**Task statement**
Give again, word for word, every line in the entries below from the line with "Click the nickname 헌트" up to and including the line with "How do I perform: Focus", and no other line.

(Extracted material)

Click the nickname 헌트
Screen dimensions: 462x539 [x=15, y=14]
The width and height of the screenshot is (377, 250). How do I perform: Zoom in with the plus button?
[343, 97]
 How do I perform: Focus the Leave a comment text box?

(End Extracted material)
(Extracted material)

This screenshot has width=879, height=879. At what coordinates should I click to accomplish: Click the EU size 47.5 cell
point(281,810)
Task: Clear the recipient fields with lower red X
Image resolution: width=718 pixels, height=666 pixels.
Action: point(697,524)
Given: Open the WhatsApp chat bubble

(End Extracted material)

**Solution to this exercise**
Click the nickname 헌트
Screen dimensions: 462x539 [x=15, y=14]
The width and height of the screenshot is (377, 250). How do I perform: Zoom in with the plus button?
[343, 97]
 How do I perform: Focus the Leave a comment text box?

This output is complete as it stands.